__Request__. Copy out every one of the records below word for word, keeping each line as it stands.
^^^^^^^^^^^^^^^^
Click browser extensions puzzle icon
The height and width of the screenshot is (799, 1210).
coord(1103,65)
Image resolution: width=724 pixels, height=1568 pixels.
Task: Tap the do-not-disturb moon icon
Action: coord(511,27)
^^^^^^^^^^^^^^^^
__Answer for this exercise__.
Click browser extensions puzzle icon
The height and width of the screenshot is (799, 1210).
coord(1103,65)
Image resolution: width=724 pixels, height=1568 pixels.
Task: Tap the do-not-disturb moon icon
Action: coord(511,27)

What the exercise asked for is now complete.